If you would have told me I was going to complete a Murph a year ago, I would have told you, you are crazy. Fast forward to last weekend and I was able to complete a 1 mile run, 100 seated push presses, 200 push-ups, 300 air squats & a another mile run. Although it was a “modified” workout, it gave me hope that I otherwise didn’t have to ever complete a regular Murph one day. My goal is to do the full workout with pull ups next year. Although it was this huge deal prior to doing it, during the workout it didn’t seem bad when broken into sets. To those who might be intimidated like I was, I’d say go for it… it was a fun, empowering & fulfilling experience.

 

 

Tom Zuccarro

I am the new guy at Crossfit 100. Exactly eight weeks before “Murph” on Memorial Day I was driving past the gym and decided to pull in and ask a few questions. There were no classes going on, but the owner, Marcela, was there and had time to answer a few of my questions. She offered me a free trial session and invited me to an evening class later on that day. I happily accepted and showed up for the class. Despite my nasty injury during the box jump event, I was hooked and signed up for the Beginner 5 session class, which I completed in a little over a week.

Having less than seven weeks of regular classes under my belt, I thought about skipping out on the “Murph” event. I voiced my concerns to Marcela and she convinced me to participate, and I am really glad I did. It was not easy, but I did not kill myself doing it either. I did not wear a vest, and I broke up the exercises into 20 sets as Marcela recommended.

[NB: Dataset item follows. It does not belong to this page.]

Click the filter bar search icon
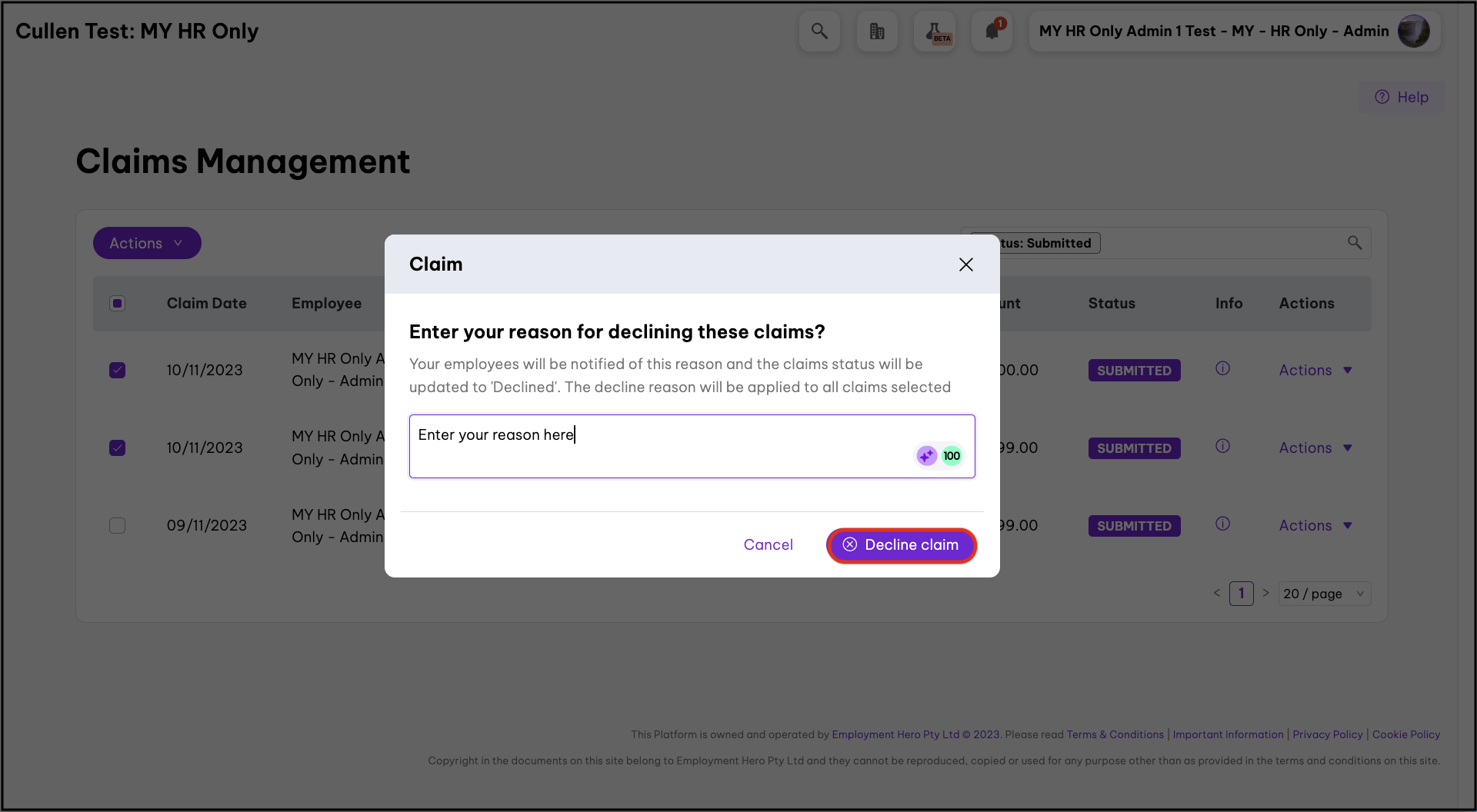The height and width of the screenshot is (812, 1477). (1355, 243)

My goal was to run the first mile at 9 minutes, do the 20 sets in 40 minutes, and finish it up with an 11 minute mile. My Polar GPS watch had me running almost exactly as planned, but it took me 45 minutes to finish the exercises. 1hr 5 min was my time. Not good, but I was happy with that, and am now preparing for next year, where I plan to wear a vest and do the “Murph” in the order it was intended to be done.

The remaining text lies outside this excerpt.